Radiation-induced papillary thyroid cancer: is it a distinct clinical entity?

Purpose of review: To present the current status of knowledge regarding radiation-induced papillary thyroid cancer (RIPTC), defining its epidemiologic, pathologic, and clinical characteristics, with ensuing possible therapeutic and prognostic consequences. Recent findings: Cumulative evidence shows that RIPTC resembles sporadic papillary thyroid cancer (PTC) of comparable age, both in terms of clinical-pathological features and prognosis. Therefore, more aggressive treatment does not seem to be required when managing RIPTC as its prognosis is comparable to that of never-irradiated patients. Summary: Radiation exposure in childhood is a well-documented risk factor for development of PTC. Therefore, increased exposure to medical or environmental radiation may be in part responsible, along with increased screening, of the recent burgeoning incidence of PTC. A specific morphological and molecular portrait of RIPTC is unlikely to exist.

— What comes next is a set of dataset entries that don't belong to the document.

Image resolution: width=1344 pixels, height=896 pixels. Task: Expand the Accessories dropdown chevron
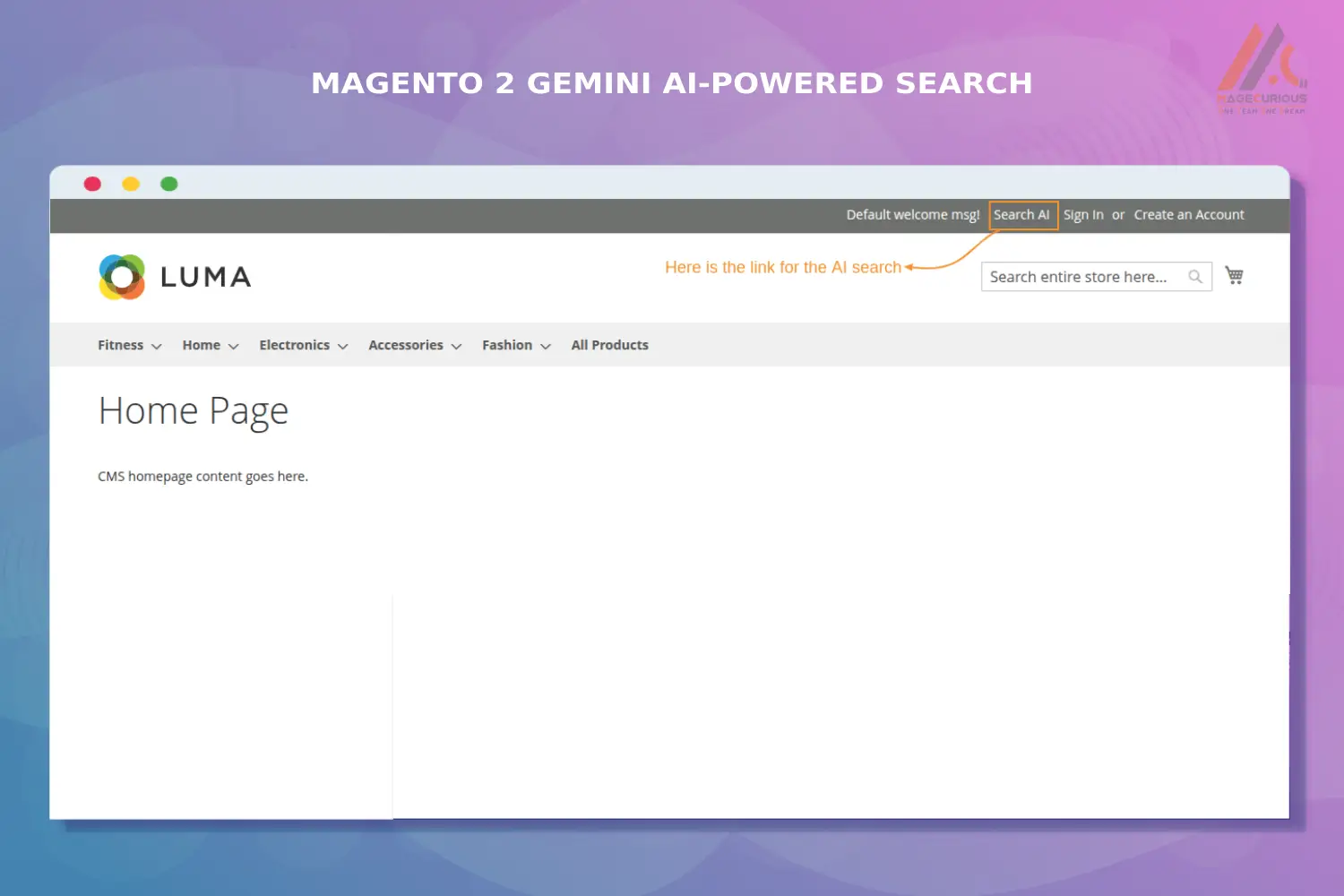(456, 346)
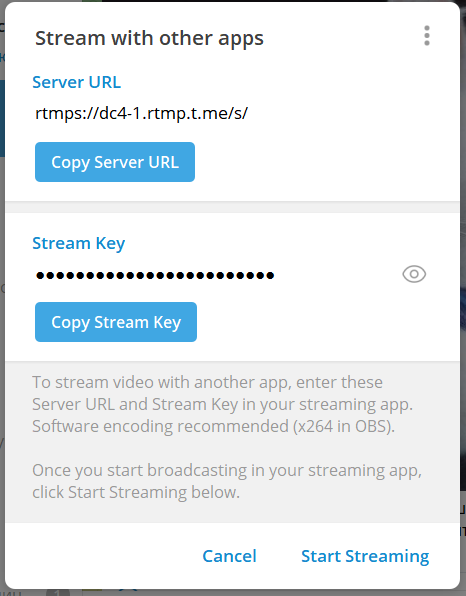The height and width of the screenshot is (596, 466).
Task: Click white footer area left of Cancel
Action: tap(103, 556)

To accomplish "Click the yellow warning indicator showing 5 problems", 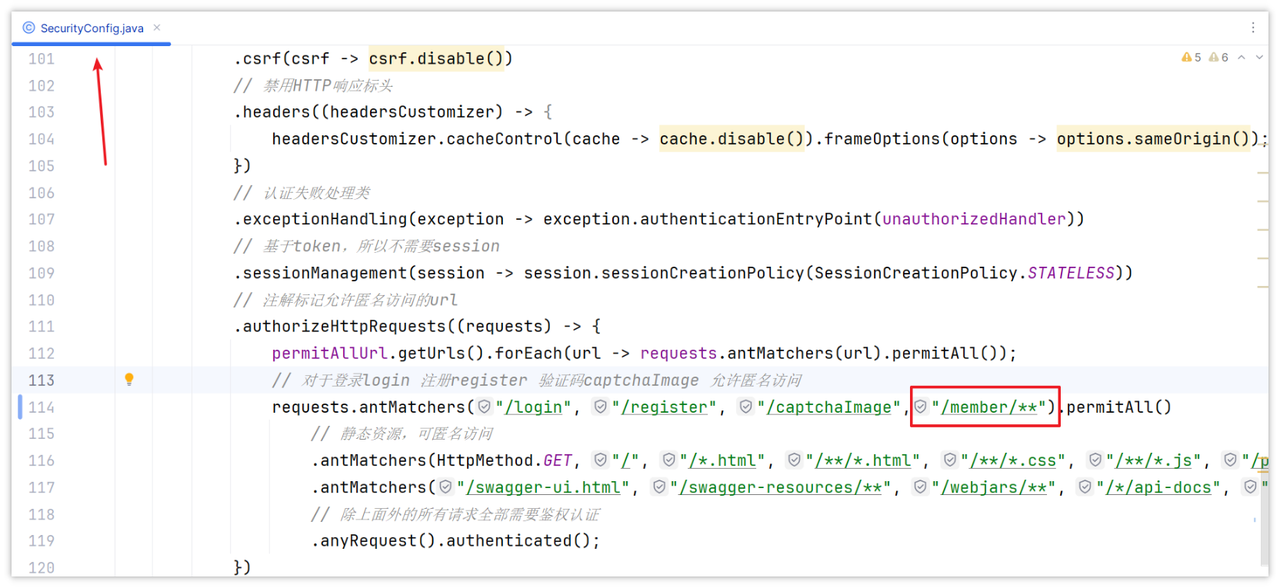I will coord(1191,58).
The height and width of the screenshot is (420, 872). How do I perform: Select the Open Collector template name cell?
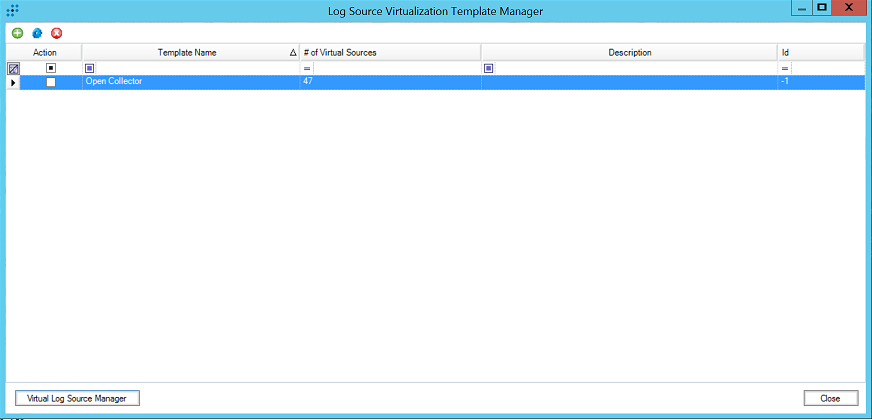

The more aggressive histologic and clinical features initially reported in radiation-induced cases are consistent with the expectations in nonradiation-related PTC of a comparable age. Aggressive histology, nodal, and distant metastases correlate with early age at onset rather than with radiation exposure. Although relapses are frequent in children, long-term cancer-specific mortality is approximately 1%, lower than that observed for adults and comparable between irradiated and nonirradiated cohorts. RIPTC does not require more aggressive surgery or more adjuvant treatments, as prognosis is as good as that of sporadic PTC when matched for stage and treatment received.